I've begun writing the text for Habtamu's lifebook. I feel more pressure to get his underway before Lire's, since he will be going to school in the fall, and he'll most likely start getting questions. I've got a couple of guides to get me going, but I do have questions for any of you who've already written one, or even if you haven't, maybe you've got some ideas.
First, as they are siblings, H and L will have some of the same pages -- about their country, first family and their journey here, e.g. I thought I'd use some different photos, have the boys help decorate with their own flourishes, to keep them individualized. If any of you have adopted siblings, how would you approach it?

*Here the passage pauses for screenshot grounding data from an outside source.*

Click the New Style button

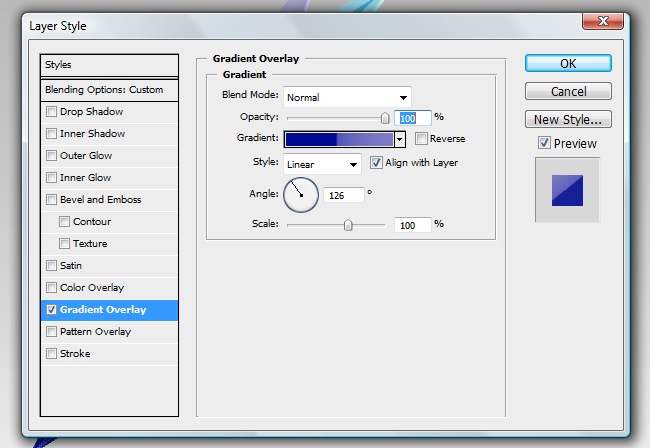(568, 120)

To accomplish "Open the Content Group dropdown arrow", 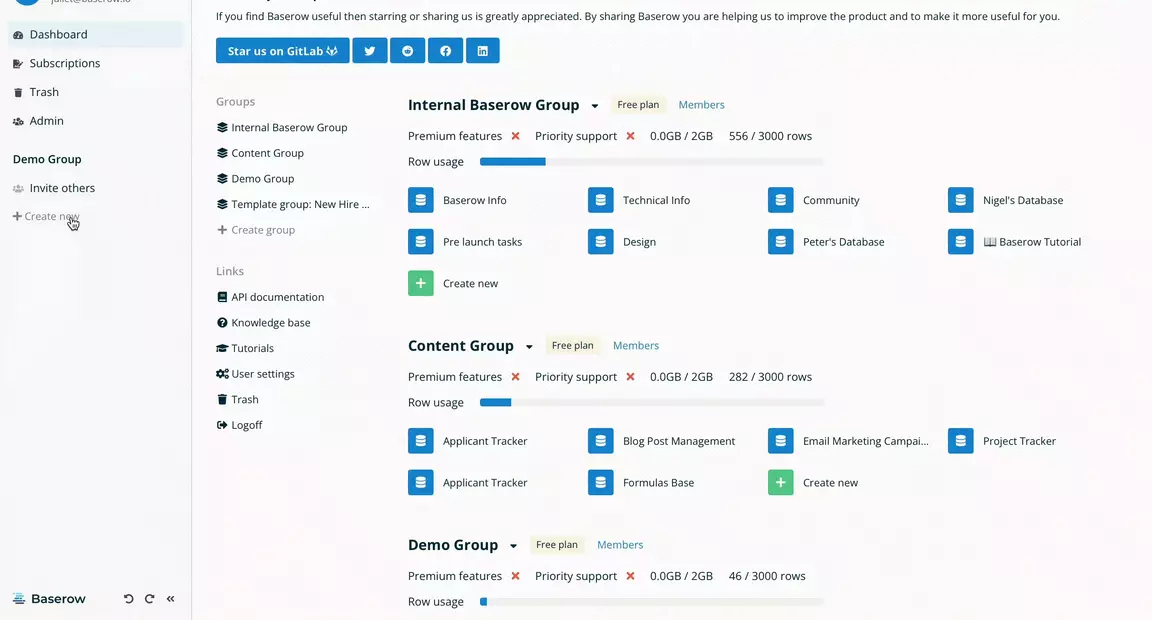I will tap(529, 347).
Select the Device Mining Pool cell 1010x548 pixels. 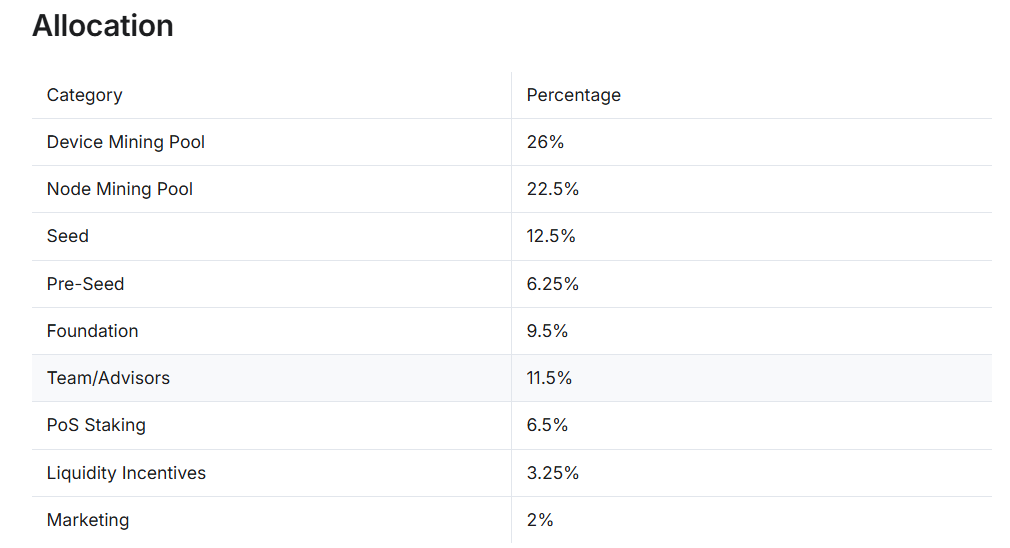tap(126, 142)
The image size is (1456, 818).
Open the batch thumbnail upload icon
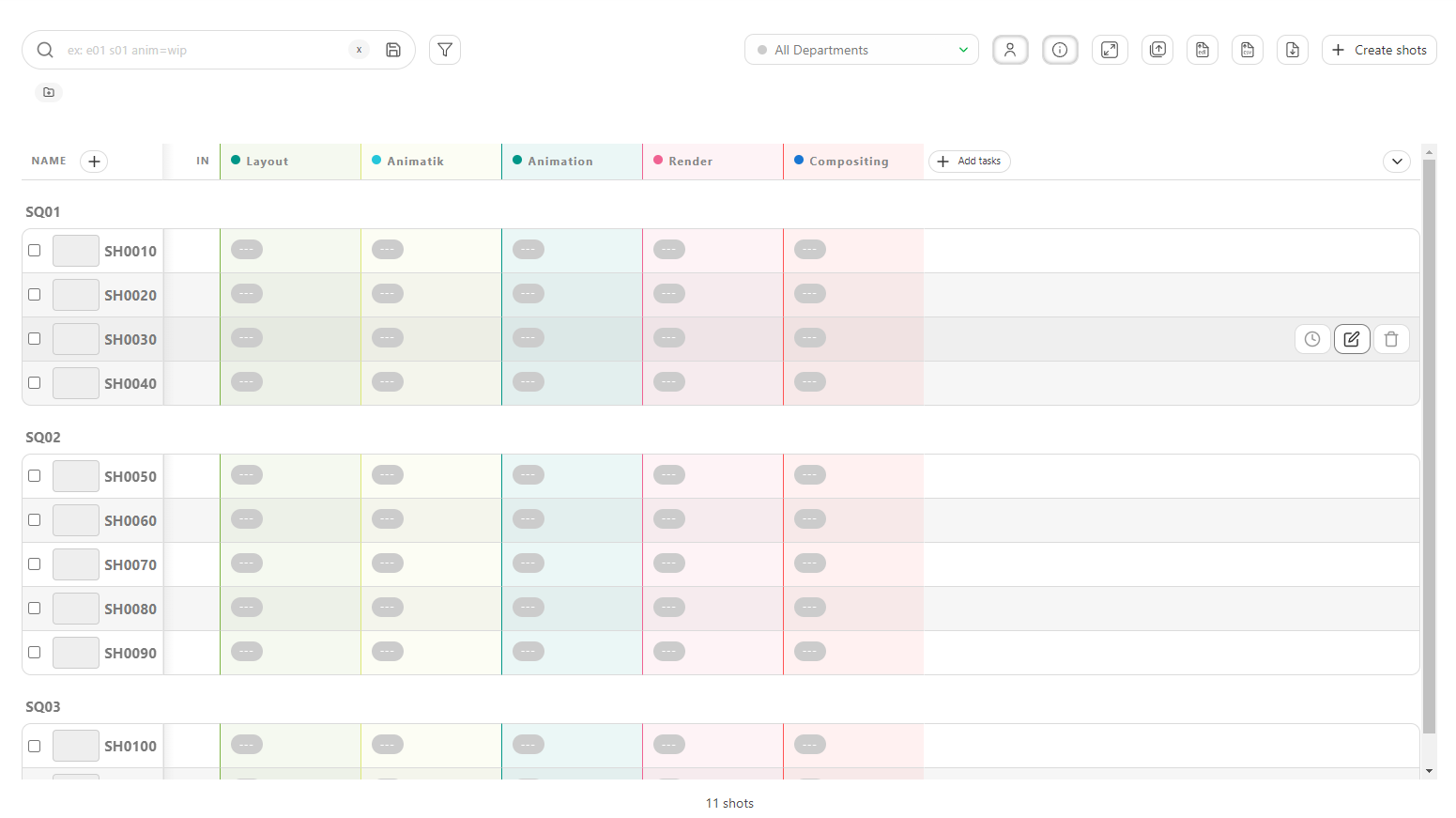point(1157,50)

Also, we have birthdates for the boys, but they are almost certainly inexact. We're going to go with them, as they are close enough for us, but how should I address it in the lifebook? My inclination is to say that these are their birthdates, since at this age, and even as they get older, it will be difficult for them to understand why their birthdates are not exact. I also don't want to tell any untruths, but this is what we have. They are on their Ethiopian birth certificates, which I'm going to include, too. When do we tell them that they're not exact?
From what point of view would you tell the story? Most of what I have read has the lifebook written from the parents' point of view, i.e., "You were born in Ethiopia ..." I am tempted to write it from the boys' point of view -- "I was born in Ethiopia" -- but I don't want to put words into their mouths. Eventually I'd like them book to contribute to it as they learn more English.
When the boys first arrived, they liked their beds, and didn't want to sleep with one another. However, they did need us to lay with them at bedtime, after stories and soonki (kisses), until they fell asleep. As we expected, they would awaken in the middle of the night and join us in our bed. We have a king size bed, and were all "if they need to co-sleep, we'll do it. We'll do whatever they need..."
Reality kicked us in the kidney, or more accurately, Habtamu did. And Lire's weapon of choice was his estimable head, which always seemed to hit me in the nose. Both boys rotated numerous times in their sleep, ending up perpendicular to us. Not much sleep was had for a few weeks.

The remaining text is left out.